Why is this the case?

If a customer exports peer routes to providers, they would be providing peers free transit. If a peer exports provider or peer routes to peers, they would be providing peers free transit.

Provider Hierarchy

It can be assumed that the customer -> provider relationship is a DAG. That is to say, if A pays B for transit, and B pays C for transit, then C will not pay A for transit.

This follows from the basic reasoning that smaller providers purchase transit from larger, more widely dispersed providers.

Note: In the 20 years since this paper was written, the presence of hyperscalers (e.g. AWS) that are simultaneously transit customers as well as wide-reach networks are a curious exception to this assumption.

Policy guidelines

The paper proposes several reasonable policy guidelines that have the effect of guaranteeing stable routing.

Guideline A

An AS will always prefer a customer route, regardless of AS-path length, over that from a peer or provider.

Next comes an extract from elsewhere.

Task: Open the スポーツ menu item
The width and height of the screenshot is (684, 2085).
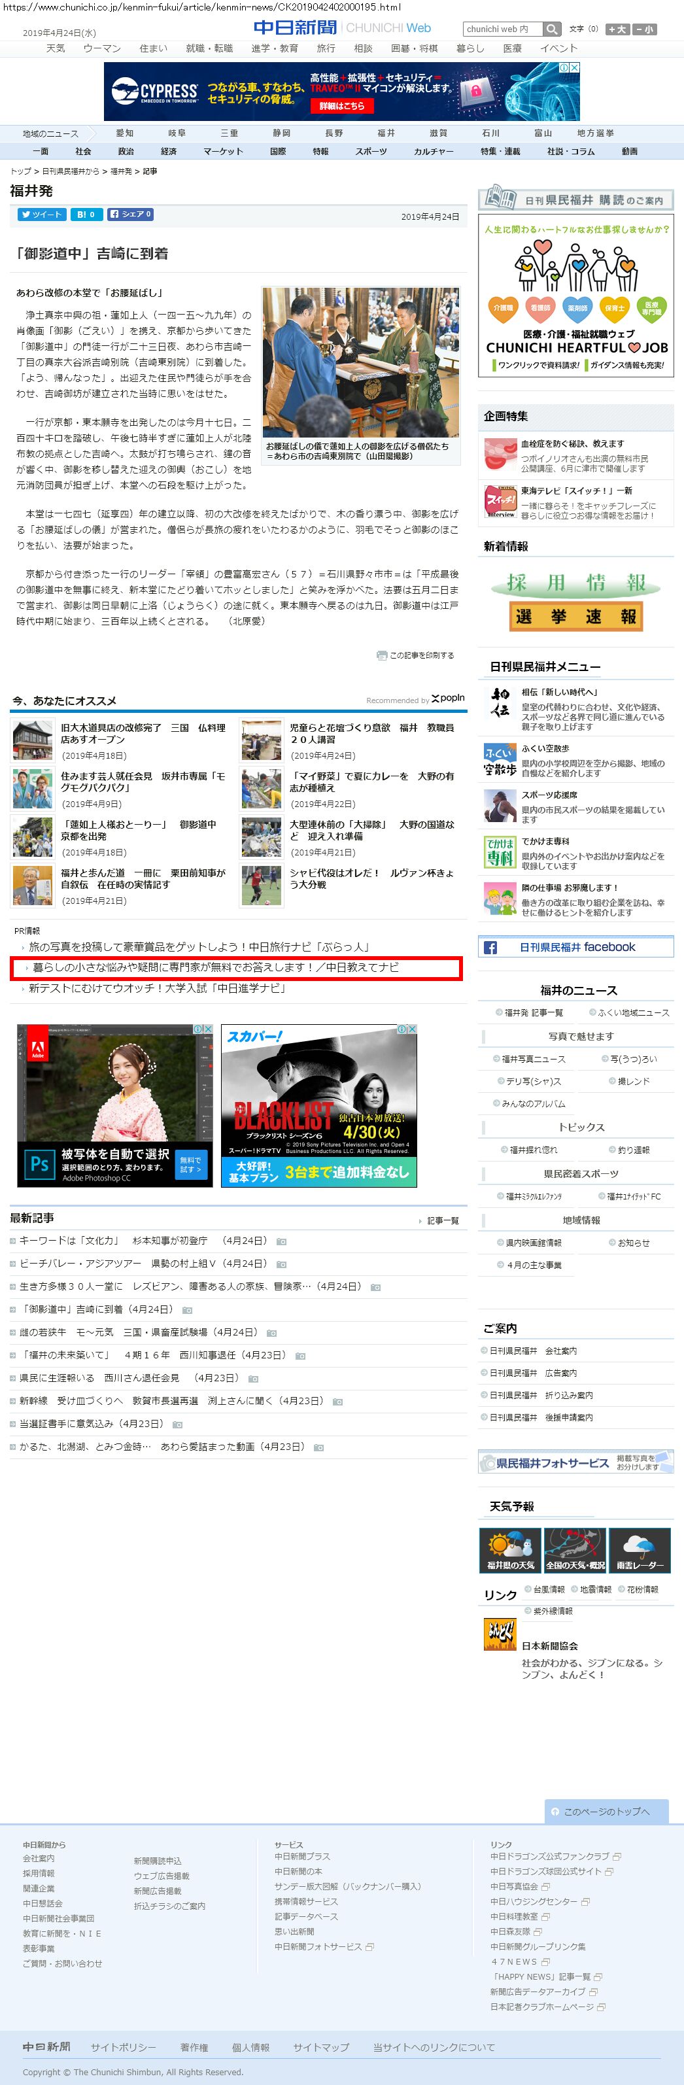Action: [x=371, y=151]
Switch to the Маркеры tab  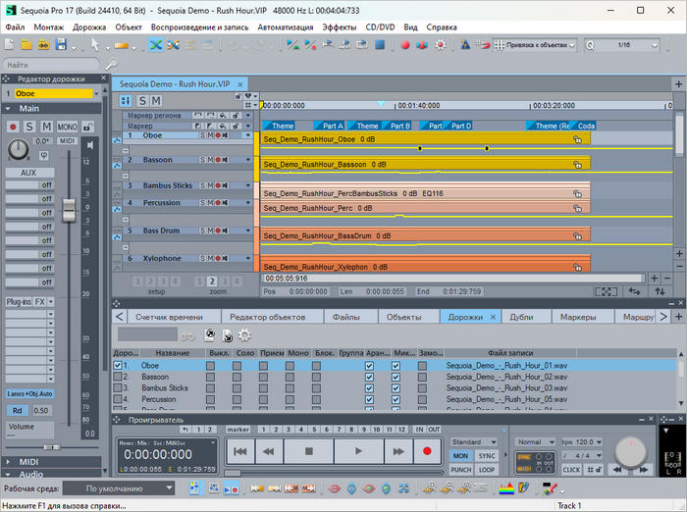578,317
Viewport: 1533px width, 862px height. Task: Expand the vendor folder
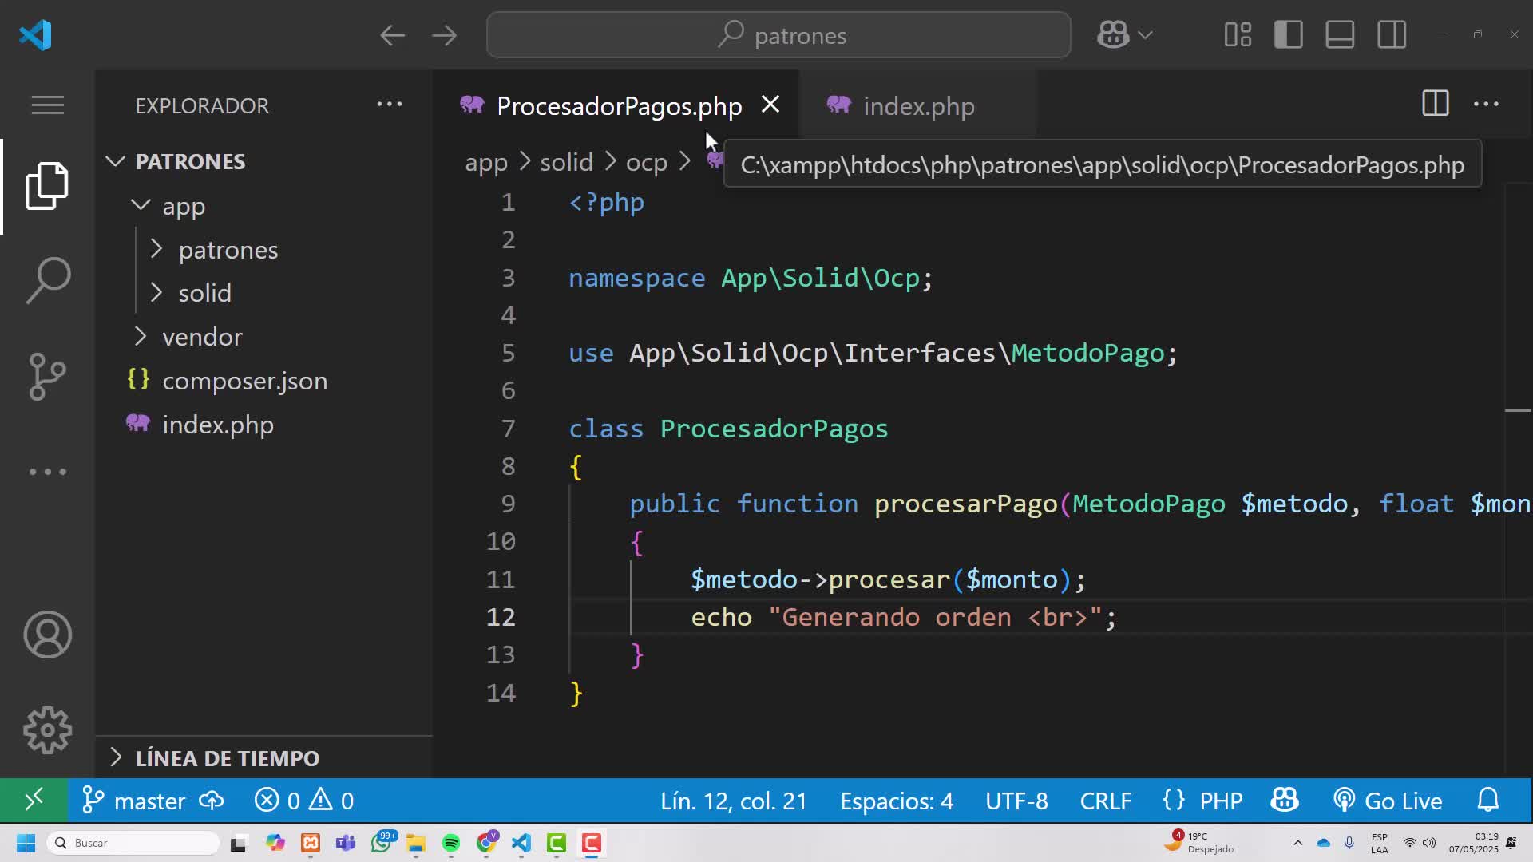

This guideline assumes that any two ASs could be peers.

Proof Sketch: When a destination d is originated by AS0, it propagates in a partial ordering based on the customer -> provider DAG (along with direct peers of AS0). Since the partial ordering also refelects the AS path length, any subsequent routes received by an arbitrary AS won't be selected.

Guideline B

An AS will always prefer a customer and peer route equally over that from a provider.

It is possible to relax these guidelines somewhat and allow peers and customers to be preferred equally, by expanding the assumption of hierarchy.

Specifically, the paper assumes that the AS connectivity graph is still a DAG, even when peering relationships are taken in to account.

However, the preference must be equal. Peers cannot be preferred over customers.